The British legal theorist John Austin, known for his analytical approach to jurisprudence and his theory of legal positivism, in his 1863 Lectures on Jurisprudence,  noted that “turning from the study of the English, to the study of Roman law, you escape from the empire of chaos and darkness, to a world which seems, by comparison, the region of order and light.”[2]

In one of his “Conversations,” Goethe noted that Roman law is like a duck: it sometimes vanishes underwater, but always to resurface. Today, the duck appears to have decisively disappeared.[3] Anglo-Saxon law is now the point of reference. The study of Roman law is slowly taking its proper and more limited role: is becoming one of the means to understand the reasons for the success of the Roman Empire. Therefore, the study of Roman law is slowly taking an historical approach and leaving the world of the “living law.”

1.2. Sovereignty

In 1882, Georg Jellinek wrote that “everything of public law can be explained through and by sovereignty.”[4] According to the tradition, with the 1648 Peace of Westphalia, supreme authority was conferred upon nation-states, that become sovereign. This history is now discarded and defined a myth, because states had the attributes of sovereignty long before the Westphalia Peace.

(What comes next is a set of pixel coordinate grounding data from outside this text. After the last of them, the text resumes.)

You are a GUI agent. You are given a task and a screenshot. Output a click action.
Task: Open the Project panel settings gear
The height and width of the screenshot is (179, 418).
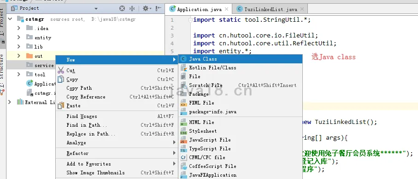(146, 9)
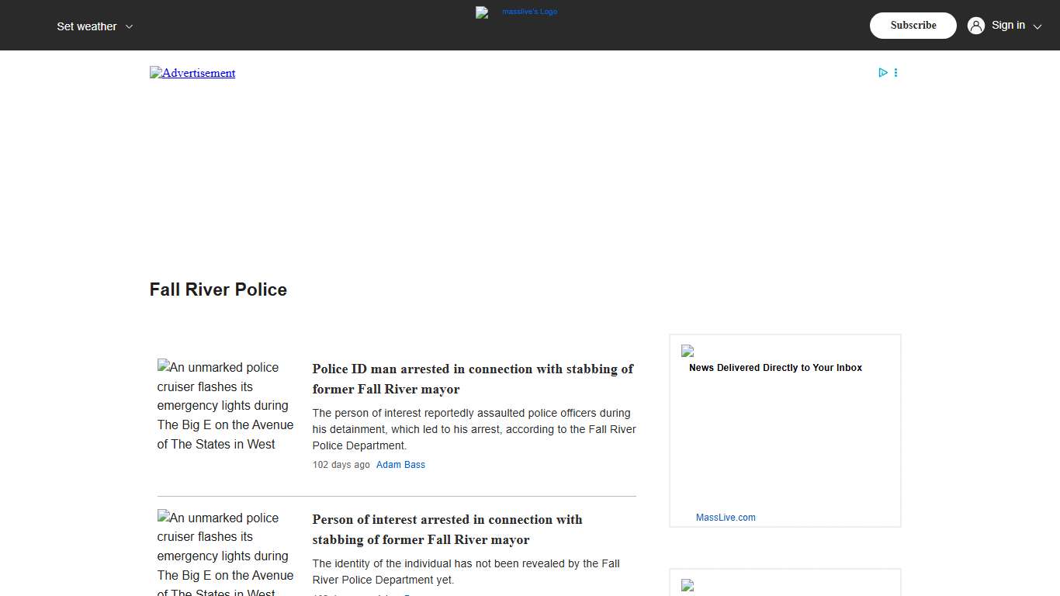
Task: Click the newsletter widget image icon
Action: click(687, 351)
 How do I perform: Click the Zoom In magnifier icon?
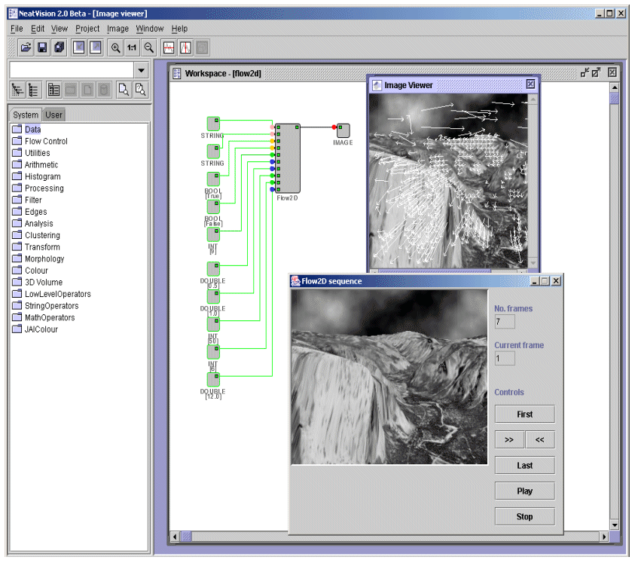tap(115, 47)
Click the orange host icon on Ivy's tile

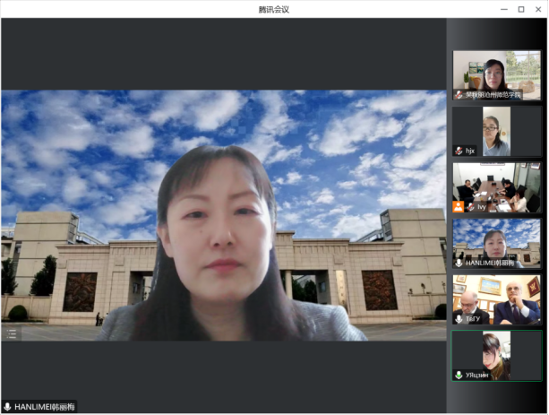point(459,206)
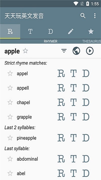The height and width of the screenshot is (180, 101).
Task: Open the Dictionary D tab in header
Action: point(51,31)
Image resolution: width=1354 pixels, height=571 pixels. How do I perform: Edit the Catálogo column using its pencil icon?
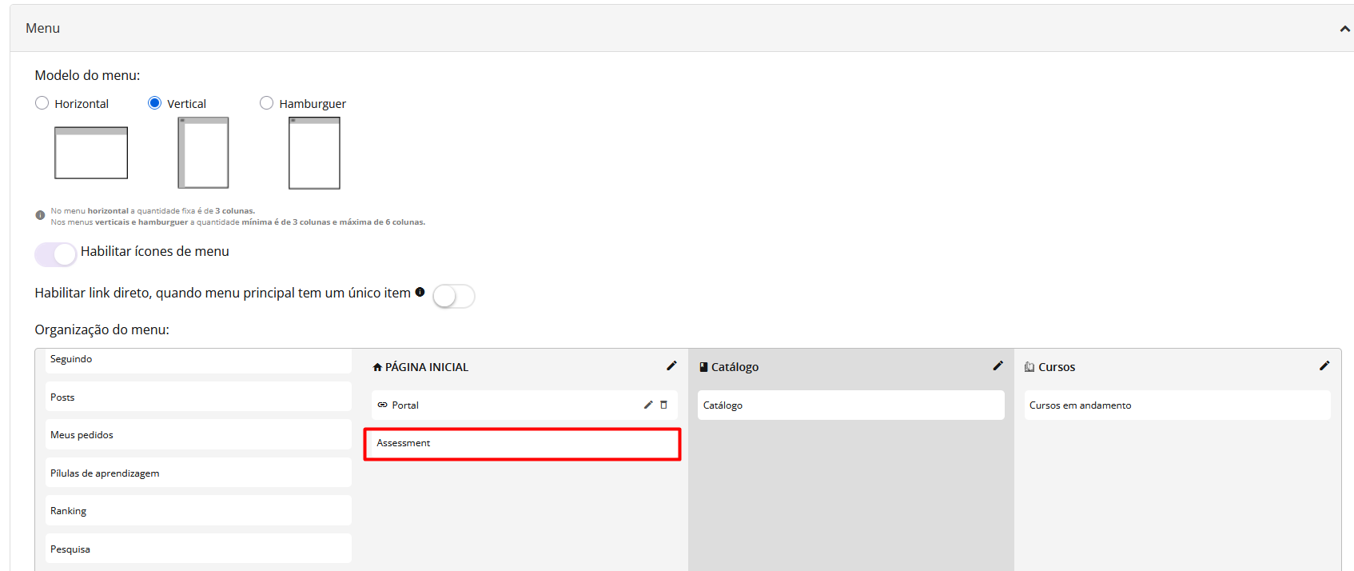tap(998, 365)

Today, however, sovereignty no longer exists, at least not in the same terms. Sovereignty is circumscribed, shared, pooled, and therefore its nature has changed.

In 1994, Sir Robert Jennings, one of the great English scholars of international law, noted that one needed simply walk through Amsterdam’s Schiphol airport to understand just how many people are travelling to foreign countries only with their passports, without need for a visa.[5] The International Air Transport Association (IATA) estimates that in 2016, almost 1.5 billion passengers have traveled internationally; many of these will not require a visa, and many others not even a passport[6].

Contemporary states delegate many of their powers to global regulatory regimes and accept to submit their once sovereign powers to supra-national standards. State sovereignty is replaced by a network of intermingling regulatory bodies. Nation-states reach areas that were once foreign to their influence (can fight global terrorism, try to keep under control global warming, interfere with other nation-states, acting under the auspices of the United Nations), but accept the obligation to cooperate, therefore becoming less “sovereign.”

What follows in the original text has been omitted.